Last week at the library I picked up a graphic novel that had been mentioned as one of the best graphic stories for last year. I'm a huge fan of graphic novels but I tend to focus on the more unique stories. I seek out those novels that touch on unusual topics. Alison Bechdel's Fun Home and Marjane Satrapi's Persepolis were two that I've read in the last year and found fascinating. I had read a review of Daytripper by Fabio Moon and Gabriel Ba and knew I had to pick it up. If the review hadn't caught me, the cover would have (yes I judge books by their covers, also by their titles). Daytripper might be one of the most unique and interesting stories I've read in a while. It's an existential graphic novel with a twist.

Daytripper is all about death. In each chapter, the main character Bras is killed. In a each chapter there is a brief obituary about his life and each section of the book is at a different age. Normally he is killed at a particularly tragic moment, one of the great moments of his life. We see how his death affects others based on where he is in his life. The 11 year old boy receives a very different send-off than the 48 year old man. And through these obituaries (Bras himself is an obituary writer and an author), we get a further peek into his life. In each chapter he loses his life at a particularly poignant moment: after meeting the women of his dreams, traveling on a book tour, after the birth of his first son. But in each story we see the character progress as he accepts life and starts to live more fully.
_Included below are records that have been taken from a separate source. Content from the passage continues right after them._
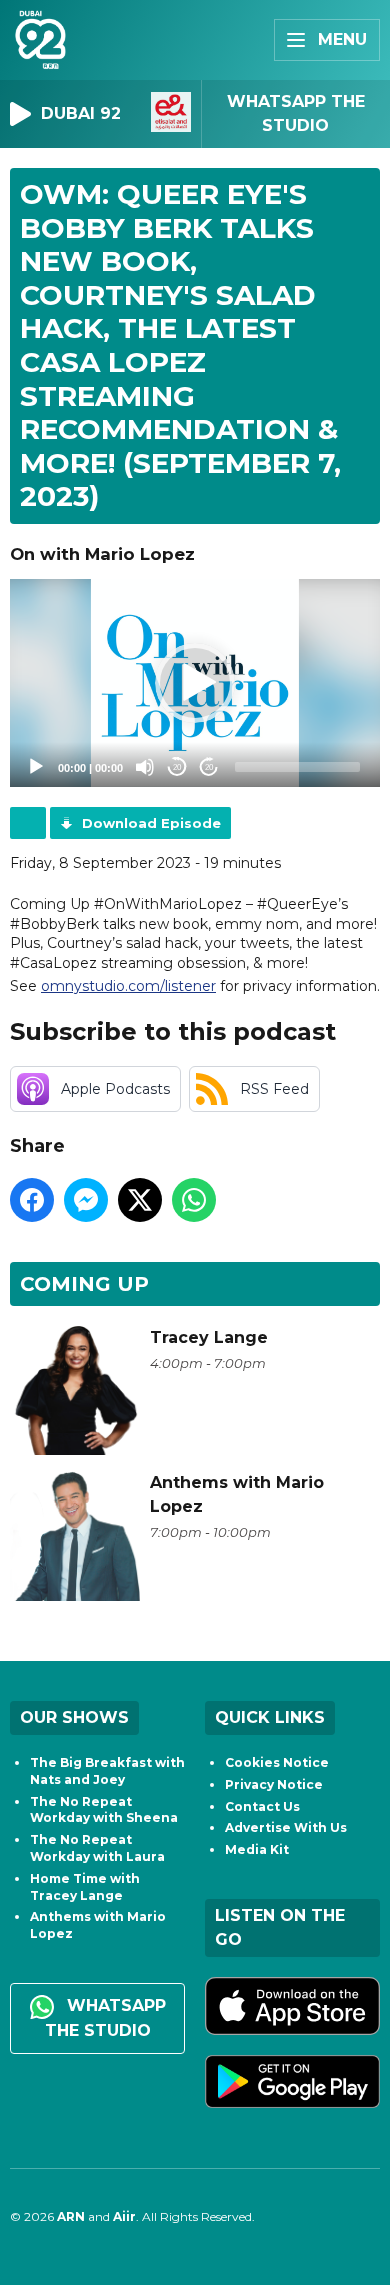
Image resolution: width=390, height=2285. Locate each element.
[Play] (36, 767)
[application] (195, 683)
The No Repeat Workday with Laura (97, 1848)
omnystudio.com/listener (128, 986)
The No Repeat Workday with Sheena (104, 1810)
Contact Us (262, 1806)
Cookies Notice (277, 1762)
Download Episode (151, 823)
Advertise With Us (286, 1827)
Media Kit (257, 1849)
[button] (195, 683)
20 (177, 767)
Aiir (124, 2216)
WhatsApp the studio (105, 2018)
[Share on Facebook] (32, 1200)
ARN (71, 2216)
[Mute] (145, 767)
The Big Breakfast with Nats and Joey (107, 1771)
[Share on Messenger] (86, 1200)
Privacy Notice (274, 1784)
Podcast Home (28, 823)
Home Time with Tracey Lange (85, 1887)
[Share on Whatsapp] (194, 1200)
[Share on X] (140, 1200)
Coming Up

I noticed that each death, at a later stage of his life, started to impact me more. The first story is all about how he can't write, how he's trying to live up to his very successful author father, how his life is falling apart. Although tragic, his death didn't impact me. Perhaps because they tried to show that Bras wasn't really living. With each story, I felt more and more for the character. His deaths seemed more tragic. A particularly heart-wrenching death was when his son was six and idealized his father. Bras is traveling and the story is of the tender moments between him and his family. And at the end, I cried. Not because he died, but because he lived. The story reminded me of all the living we have to do and we better get to it. I saw how the obituaries changed. In these chapters I got to watch an entire life, and multiple deaths. And each seemed worse. A great character, an inventive way to tell the story, and some incredible emotions. This one has to be one of the best graphic novels I've read. It will find a place on my bookshelf.